令和の朝日新聞大研究 5 自分が嫌いな相手はみな悪魔
Japan In-depth / 2020年3月19日 11時1分
1931年の満州事変を契機に日本からの「満州開拓団」が中国大陸に渡った。長野県からも「満州愛国信濃村建設委員」が選ばれ、県知事が委員長になったという。
そのうえで駒野記者は以下のように書いていた。
《信濃村は頓挫する。(中略)旧ソ連が突如参戦してソ満国境を越えてから未曾有の悲劇が始まる。開拓団の男は根こそぎ召集され、残った女、子ども、老人らは逃避行を迫られる。ソ連軍などの襲撃、前途を諦めての自決、伝染病などで長野県に生還できたのは約1万7千人、約1万6千人が亡くなるなど未帰還だった》
という記述の後にすぐ以下の文章が続く。
《首相や知事という、戦を始めたり、外地に人を送り込んだりした権力者に連なる人たちが「私人」を盾に、政治利用なり広告塔まがいのことをするのはあまりに歴史を甘く見ていないか》
だから2019年のいま、県知事が地元の護国神社の信徒代表になってはいけないと主張するのだ。満州でのソ連軍の暴行による長野県民の悲劇があたかも長野県知事の責任だったかのような「悪魔化」の牽強付会である。
朝日新聞の令和時代の悪魔化手法は山のような実例がある。
2019年6月4日は中国の天安門事件の30周年記念の日だった。中国人民解放軍が多数の中国人民を殺戮したあの事件は全世界の非難を受けた。
アメリカの首都ワシントンでも中国共産党政権に対するその非難は頻繁に表明されてきた。30周年の記念日にはとくにトランプ政権も再度、中国への非難声明を出して、事件の真相を公表することを改めて求めた。
日本の各メディアでも天安門事件から30年の回顧報道が盛んだった。だが欧米諸国や香港、台湾のメディアにくらべると、その非難の度合いはずっと低かった。日本の政府も天安門事件に関していまの中国政府に正面から抗議をぶつけるようなことはしていない。日本こそ人権意識が希薄なのだといわれても反論できないだろう。

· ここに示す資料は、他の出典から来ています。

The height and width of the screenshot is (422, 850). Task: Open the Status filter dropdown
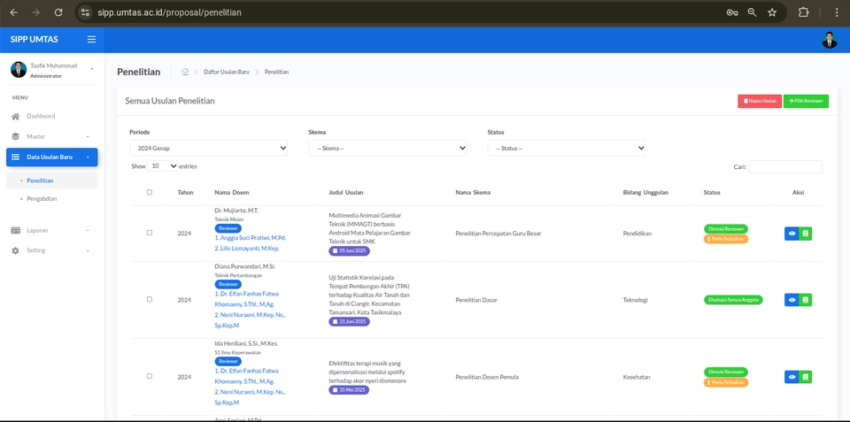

そんな日本のメディアのなかでびっくりするような記述があった。朝日新聞6月4日夕刊一面の「素粒子」というコラムだった。
以下のような記述だった。
《歴史は消せない。忘れたい過去にも向き合ってこそ、国家の歩みは正統性をもつ。中国・天安門事件から30年。
◎
日本も胸を張れぬ。首相の面談記録を官邸が作っていない。検証不能、歴史と未来に責任を持たぬ非民主的国家。》
さて以上の文章をふつうに読めば、中国も日本も同じ非民主的国家だと非難し、揶揄していることは明白である。これも朝日新聞の安倍政権の悪魔化レトリックだった。